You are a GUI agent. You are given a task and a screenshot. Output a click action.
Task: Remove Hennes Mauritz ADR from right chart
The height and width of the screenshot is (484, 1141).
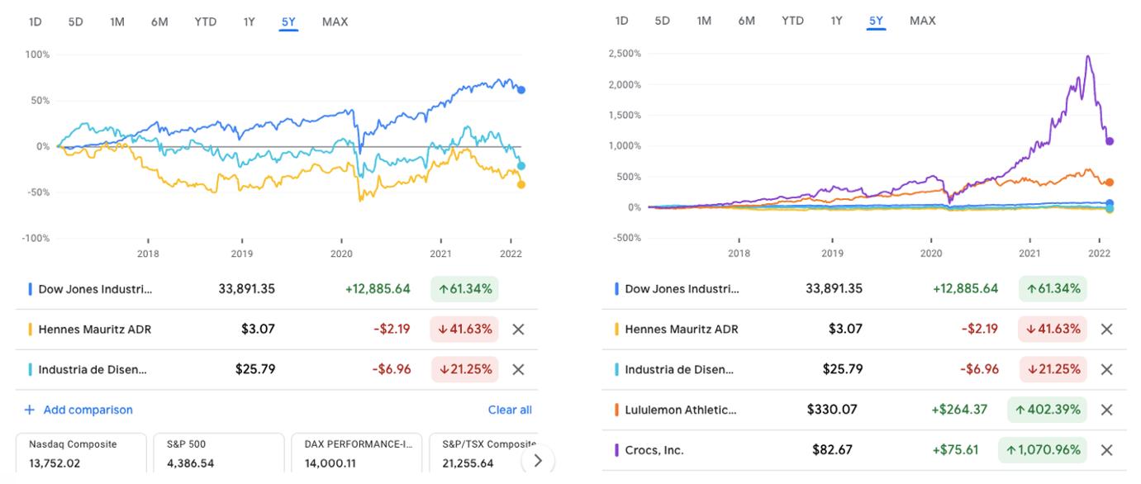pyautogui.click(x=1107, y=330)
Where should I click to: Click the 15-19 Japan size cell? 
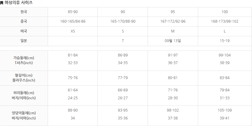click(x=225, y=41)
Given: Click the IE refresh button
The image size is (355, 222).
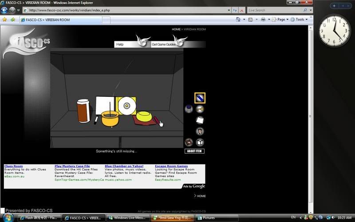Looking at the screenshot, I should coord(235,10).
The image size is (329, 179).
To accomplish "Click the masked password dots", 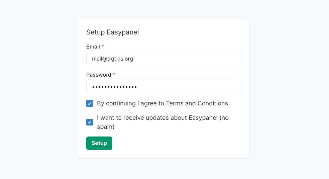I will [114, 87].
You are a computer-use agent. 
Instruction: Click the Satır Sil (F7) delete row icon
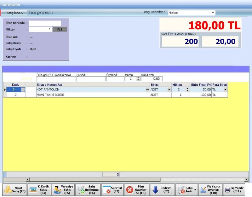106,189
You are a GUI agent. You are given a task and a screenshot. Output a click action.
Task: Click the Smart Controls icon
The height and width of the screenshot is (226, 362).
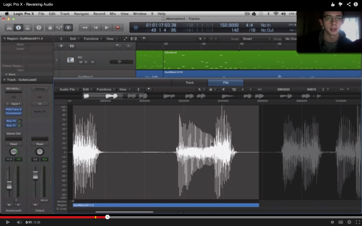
^^^^^^^^
What needs to be done
Needed here is a verbatim copy of the data from the first line through the line with "Given: Click the IE refresh button", without pictures.

Exercise output
You are a GUI agent. You are given a task and a screenshot. Output a click action.
Task: Remove Hennes Mauritz ADR from right chart
The height and width of the screenshot is (484, 1141).
pyautogui.click(x=1107, y=330)
Where should I click to: Click the 15-19 Japan size cell? 
click(x=225, y=41)
Given: Click the IE refresh button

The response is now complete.